**WHAT YOU HAVE TO DO:** Images do not belong in the copy. Retype all the entries below exactly.

**RECORDS FOR THE EXERCISE:**
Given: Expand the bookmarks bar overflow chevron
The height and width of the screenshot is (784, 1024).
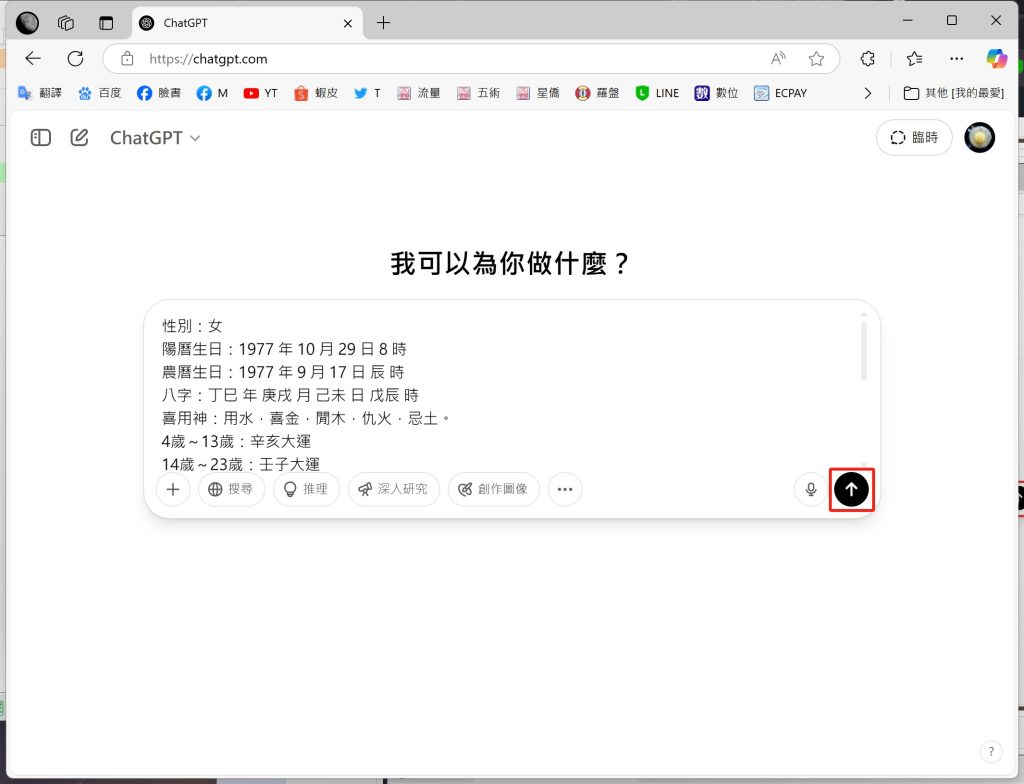Looking at the screenshot, I should (x=867, y=93).
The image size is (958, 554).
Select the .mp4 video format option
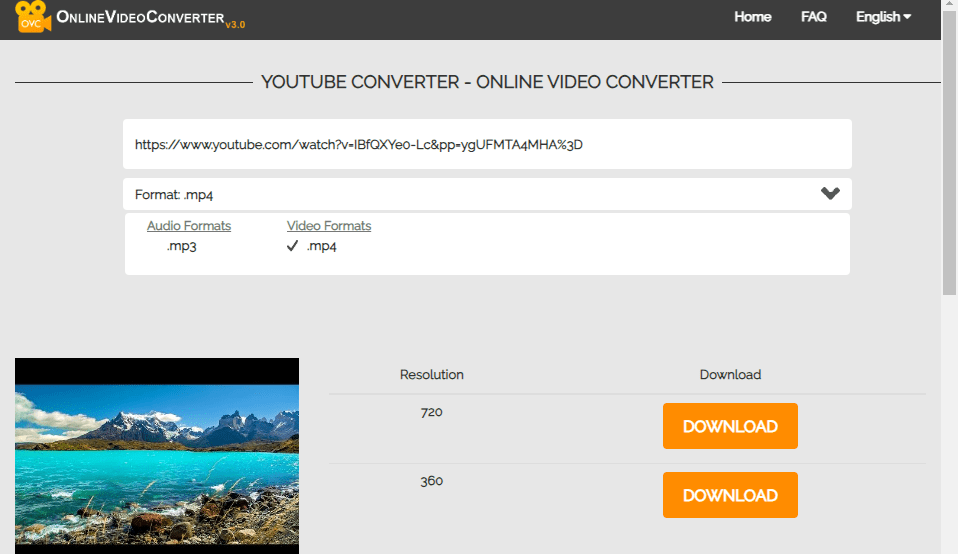pos(321,246)
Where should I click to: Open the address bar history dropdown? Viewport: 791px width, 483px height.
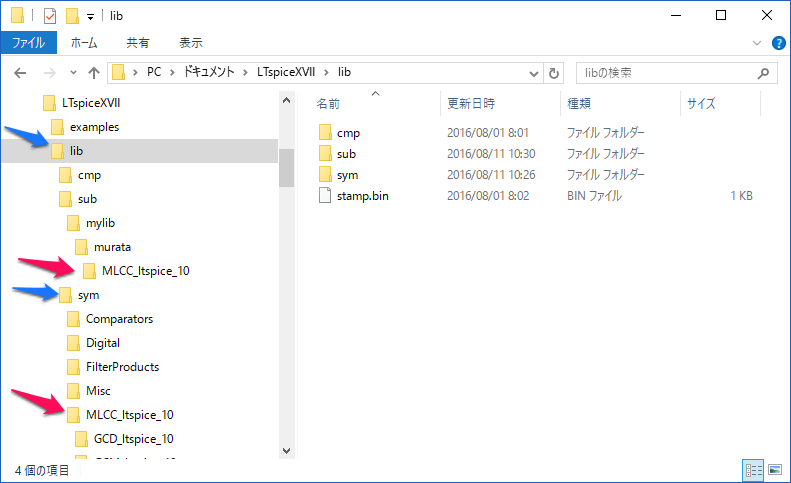pyautogui.click(x=533, y=73)
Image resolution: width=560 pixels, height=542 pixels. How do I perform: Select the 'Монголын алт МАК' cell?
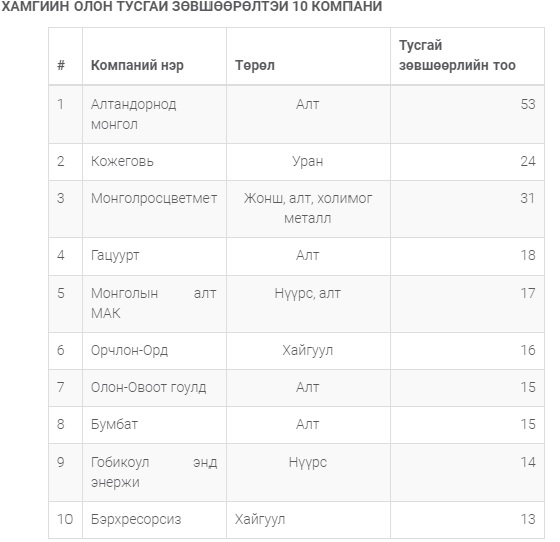[x=154, y=304]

**WRITTEN RESPONSE:**
Given: Expand the bookmarks bar overflow chevron
The height and width of the screenshot is (784, 1024).
Looking at the screenshot, I should (x=867, y=93).
The image size is (958, 554).
Select the .mp4 video format option
pos(321,246)
Where should I click to: Open the address bar history dropdown? Viewport: 791px width, 483px height.
pyautogui.click(x=533, y=73)
Image resolution: width=560 pixels, height=542 pixels. How do I perform: Select the 'Монголын алт МАК' cell?
[x=154, y=304]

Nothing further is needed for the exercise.